=== Texte à lire ===
▽

JEREMIAH P. OSTRIKER (1937-2025)
Rares sont les astrophysiciens qui, tout au long de leur carrière, continuent de proposer des idées transformatrices sur les constituants de l'Univers et les mécanismes physiques à l'origine de son évolution. Jeremiah P. (« Jerry ») Ostriker était peut-être le meilleur exemple de ce type rare de scientifique. Il est décédé le 6 avril 2025 d'une insuffisance rénale à l'âge de 87 ans, après une longue maladie.
Figure 1 : Jeremiah Ostriker en 1991.
Crédits : JOHN SOTOMAYOR/The New York Times/Redux.
Ostriker a notamment joué un rôle déterminant (avec P. James Peebles) dans la popularisation de l'idée que les galaxies vivent dans des halos massifs qui stabilisent leurs disques (en utilisant les premières simulations à N corps) [1] et dans l'explication de leur cinématique [2] (indépendamment de Jaan Einasto et de ses collègues en Estonie), avant l'observation des courbes de rotation plates des galaxies spirales par Vera Rubin et d'autres. Il est rapidement devenu largement admis que ces halos sont constitués de matière noire qui domine la densité de masse de l'Univers. Ostriker a ensuite utilisé de grandes simulations pour argumenter, contre la croyance populaire, que la matière noire chaude résout de nombreux problèmes d'observation, en particulier pour les galaxies naines [3]. Il a ensuite popularisé la matière noire ultra-légère, montrant comment elle explique mieux de nombreuses observations [4]. Tout aussi fondamentale fut la première constatation par Ostriker (avec Paul Steinhardt) selon laquelle les observations favorisent un Univers dont la densité d’énergie est dominée par l'énergie du vide, désormais appelée énergie noire [5] (indépendamment d'une proposition similaire de Michael Turner et Lawrence Krauss). Quelques années plus tard, l'énergie noire a été découverte, en utilisant des explosions de supernovae comme chandelles standard, par deux équipes concurrentes dont les leaders ont par la suite reçu le prix Nobel.
Figure 2 : Jerry Ostriker (à droite) avec Yakov Zel’dovich (1976).
Crédit : Photographie transmise par la famille Ostriker.

△

=== Données ===
▽

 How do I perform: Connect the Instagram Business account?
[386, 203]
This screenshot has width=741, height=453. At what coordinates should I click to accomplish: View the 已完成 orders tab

△

=== Consigne ===
Répondez à ces questions à l'aide du texte sur Jeremiah Ostriker.
1. De quoi Ostriker est-il décédé, et à quel âge ?
2. Avec qui Ostriker figure-t-il sur la photographie de 1976 ?
3. Qu'ont utilisé comme chandelles standard les deux équipes concurrentes qui ont découvert l'énergie noire ?

=== Réponse attendue ===
1. Il est décédé d'une insuffisance rénale, à l'âge de 87 ans.
2. Il figure avec Yakov Zel'dovich.
3. Elles ont utilisé des explosions de supernovae.